On 1 December, Armando.info published an investigation reporting that nine parliamentaries mediated in favor of two businessmen linked with the government. After the investigation was published, the deputies Luis Parra, José Brito, Conrado Pérez and José Gregorio "Goyo" Noriega were suspended and expelled from their parties Justice First and Popular Will.

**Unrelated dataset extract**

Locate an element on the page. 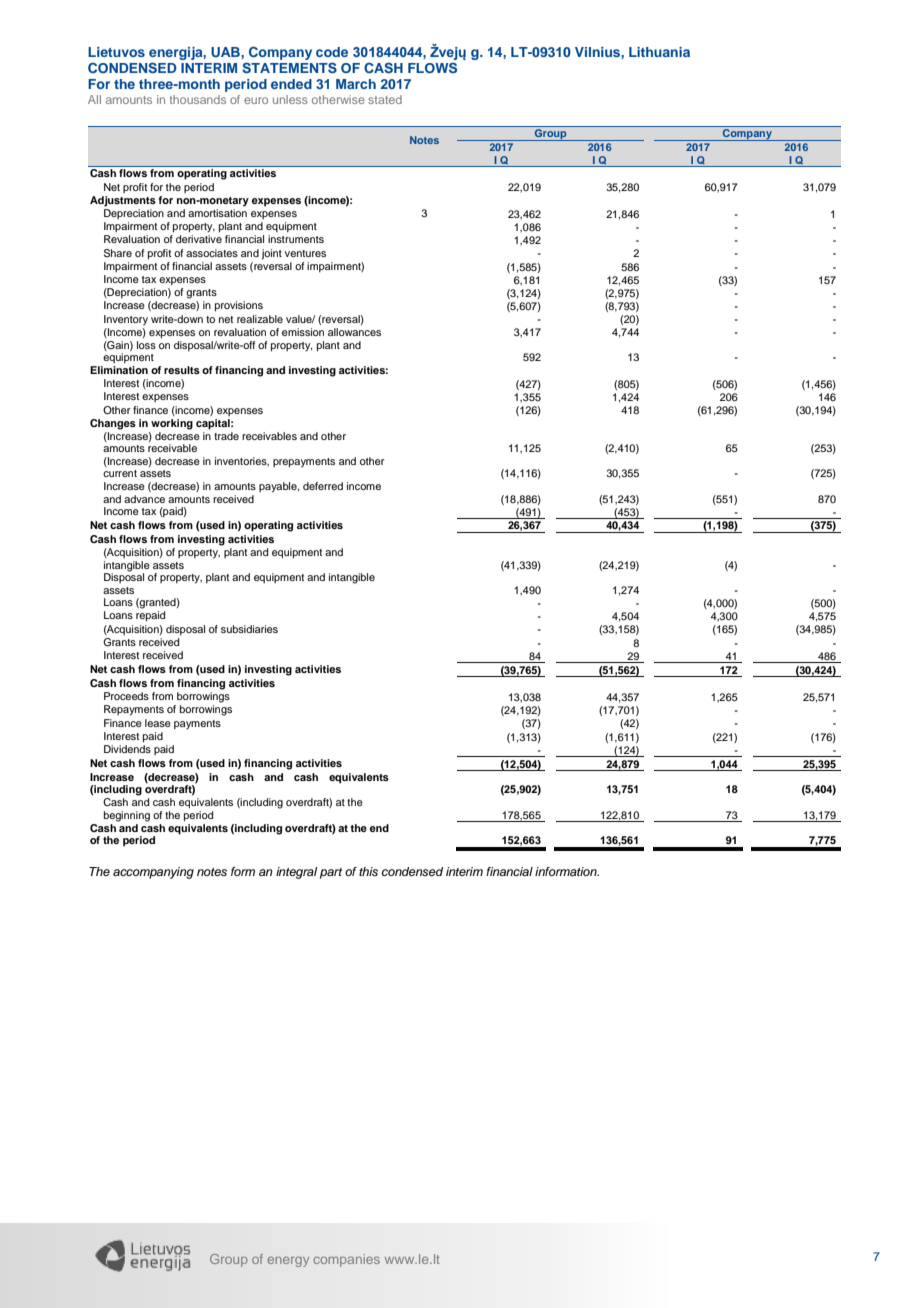 This image has height=1308, width=924. deferred is located at coordinates (323, 486).
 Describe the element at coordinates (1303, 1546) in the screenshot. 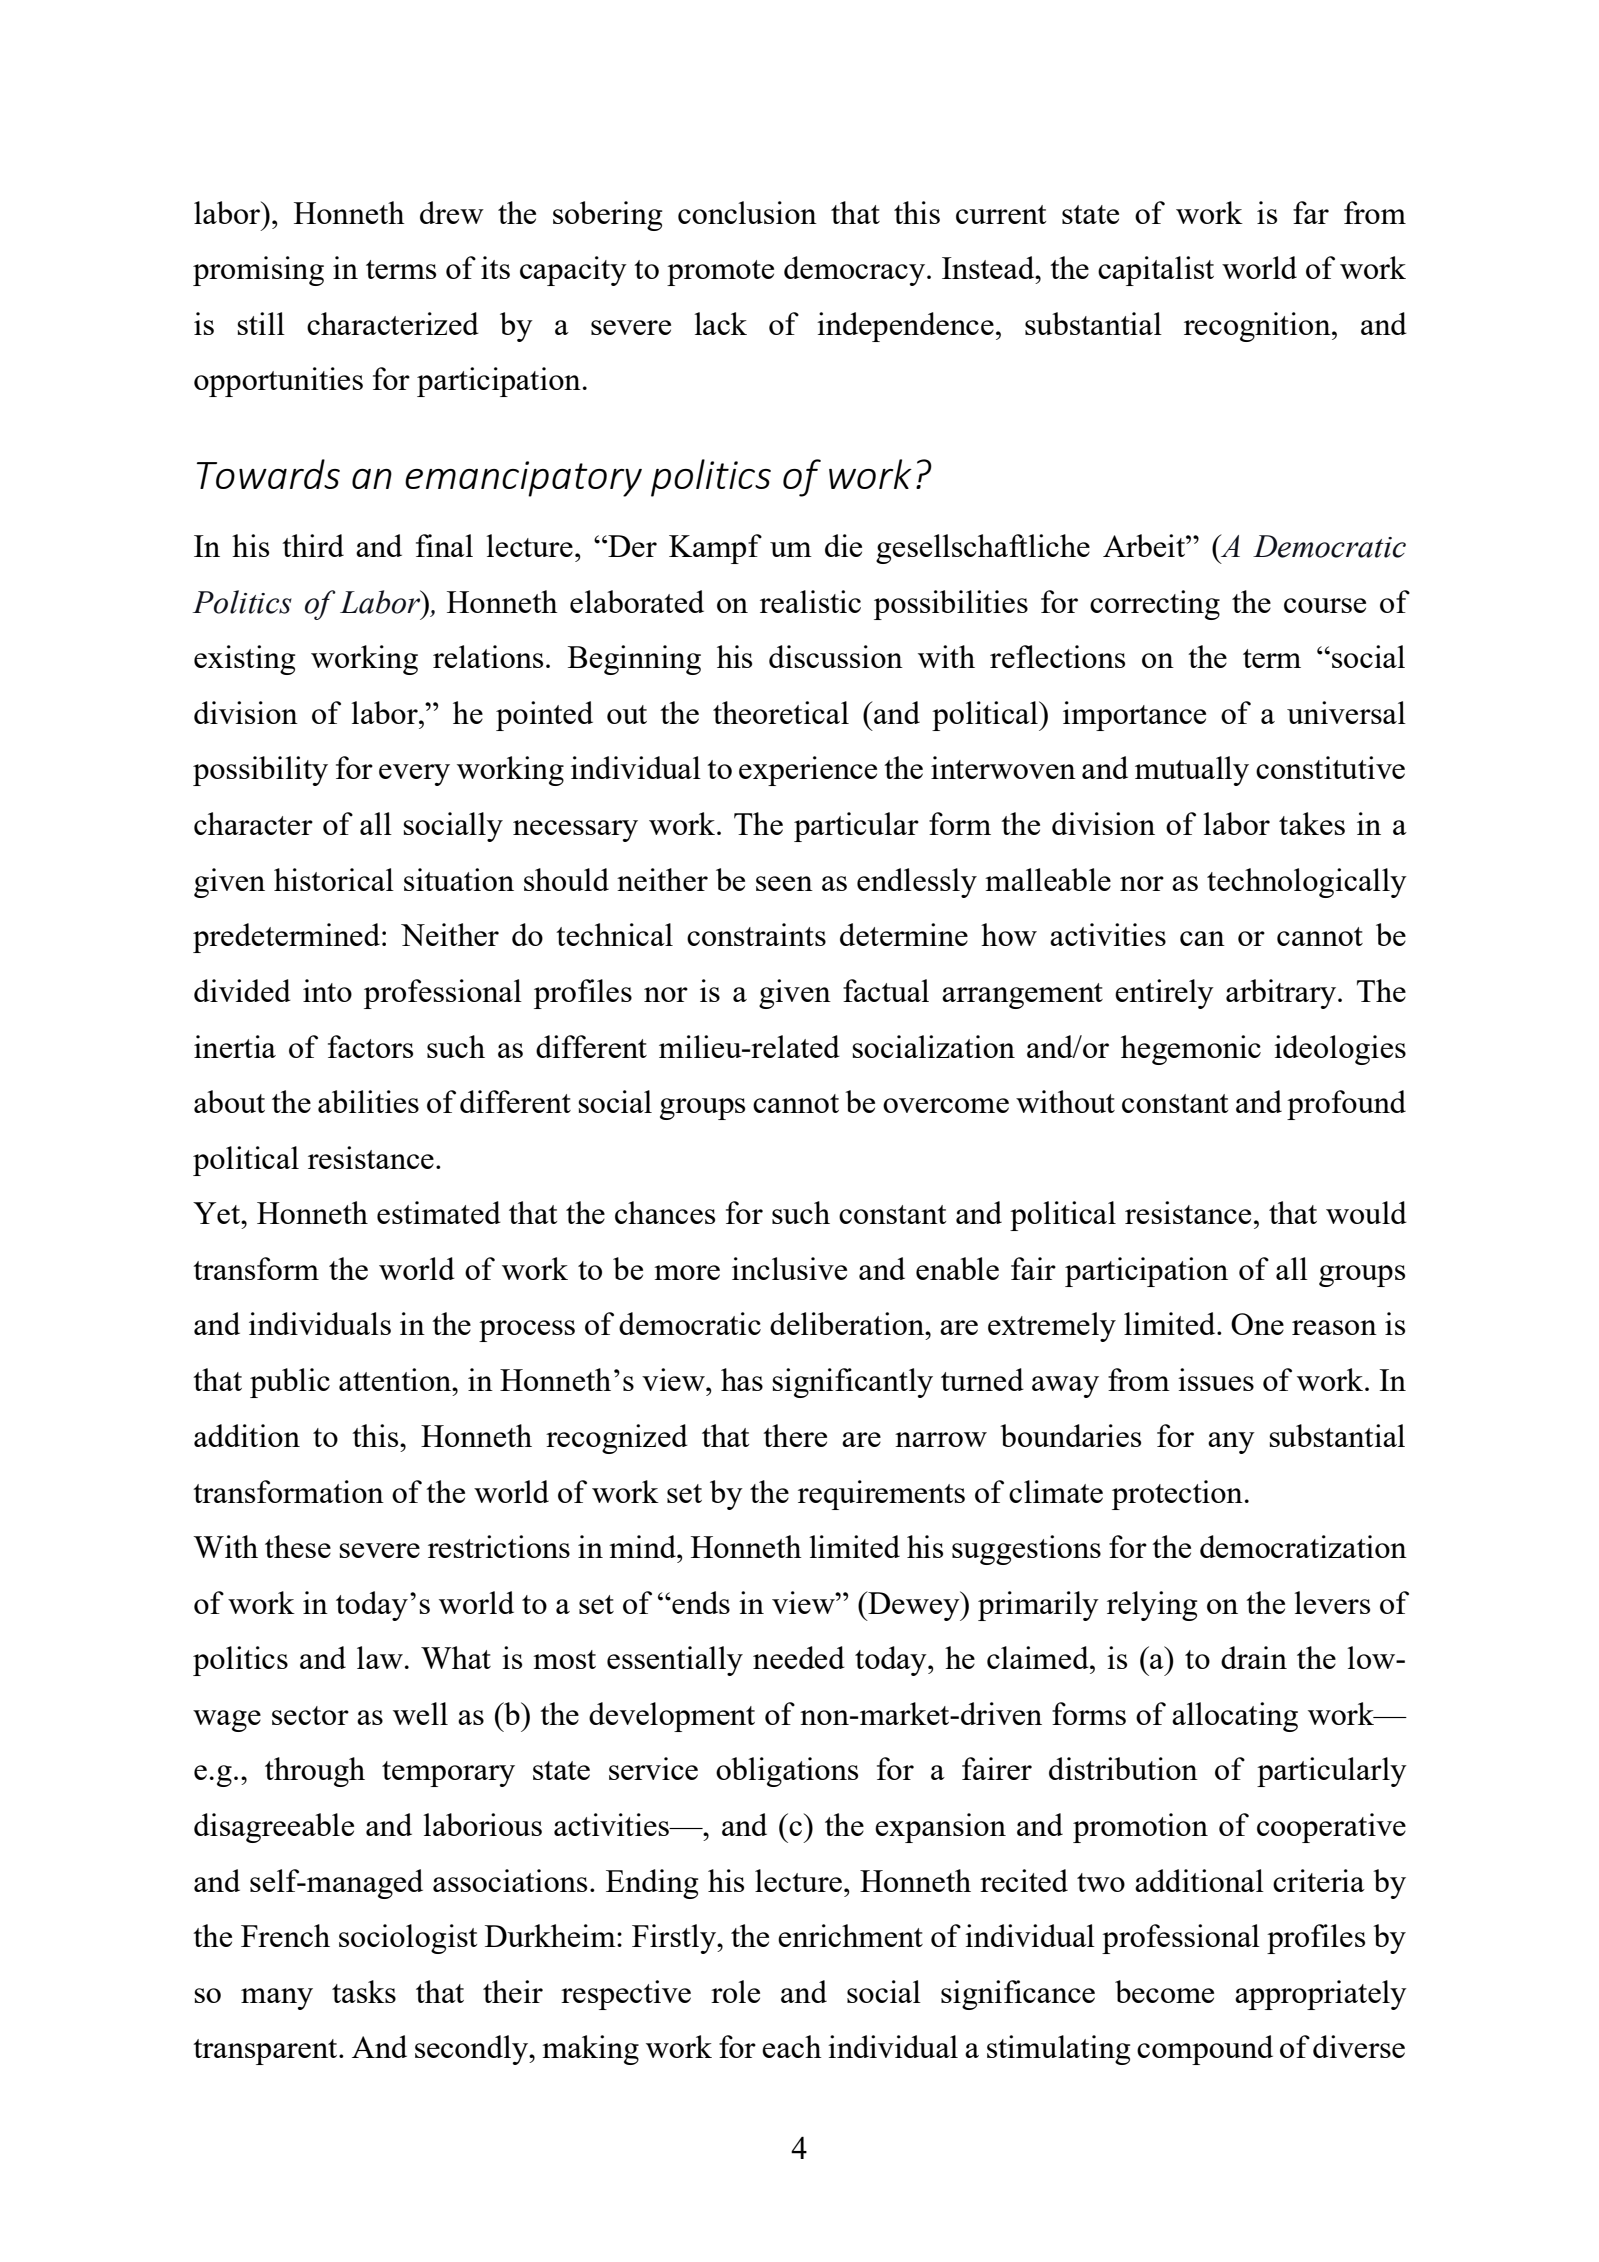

The Venezuelan opposition alleged that they were targeted by what they described as a "campaign of bribery and intimidation" by Nicolás Maduro's government in December 2019. Venezuelan lawmakers and the US State Department said that opposition deputies, in parties led or allied with Guaidó, were being offered up to US$1 million to not vote for him. Luis Parra and other opposition deputies were removed from their parties following allegations that they were being bribed by Maduro. National Assembly deputies Ismael León and Luis Stefanelli directly accused Parra in December 2019 of attempting to bribe deputies to vote against Guaidó. Parra denied the allegations and said he was open to being investigated for corruption. Weeks prior to his investigation, Parra openly shared support for Guaidó and promoted his protest movement.

Deputy Delsa Solórzano accused Nicolás Maduro on CNN Radio Argentina of directing the operation. According to her, the government resorted to this method after failing to incarcerate or suspend the parliamentary immunity of the deputies, denouncing a considerable increase of political persecution as 5 January was approaching, explaining that security forces have gone to the houses of many deputies without alternates, and the only one with one, according to Solórzano, did accept the bribe.

On 3 January 2020, Nicmer Evans, a Caracas-based analyst, alleged that Maduro had managed to cause 14 deputies to not cast a vote for Guaidó through these tactics. Guaidó theoretically controlled 112 seats in the Assembly at the time, needing 84 votes to win.

=== Antonio González Morales ===
One such case is that of Antonio González Morales, known for his close ties with the Venezuelan government of Nicolás Maduro and his involvement in various infrastructure projects and subsidized food distribution initiatives. Antonio González Morales has been linked to a Venezuelan oil-for-food exchange network, allegedly aimed at circumventing international sanctions, alongside his business partner Jorge Giménez.

The network operates through a system where PDVSA, the Venezuelan state-owned oil company, trades oil for food intended for the CLAP program (Local Committees for Supply and Production), which distributes essential goods in Venezuela.

Antonio González Morales and his partners have been mentioned in the press as leaders of this network.

==Censorship==

On 11 September 2018, the National Commission of Telecommunications (CONATEL) banned journalists from publishing information about Colombian businessman Alex Saab in Armando.Info, whose journalist investigations point out Saab of being involved in corruption of his business and the CLAP food distribution network. The prohibition was denounced by the Press Workers Union Syndicate, who previously also denounced that Armando Info's website was the target of massive cybernetic attacks. Journalist Roberto Deniz condemned the decision, reminding that the team had been previously threatened in Twitter and were prohibited from exiting the country.

Despite censorship, investigative articles from Armando.info have uncovered the profiles of various individuals involved in violating sanctions targeting Venezuela.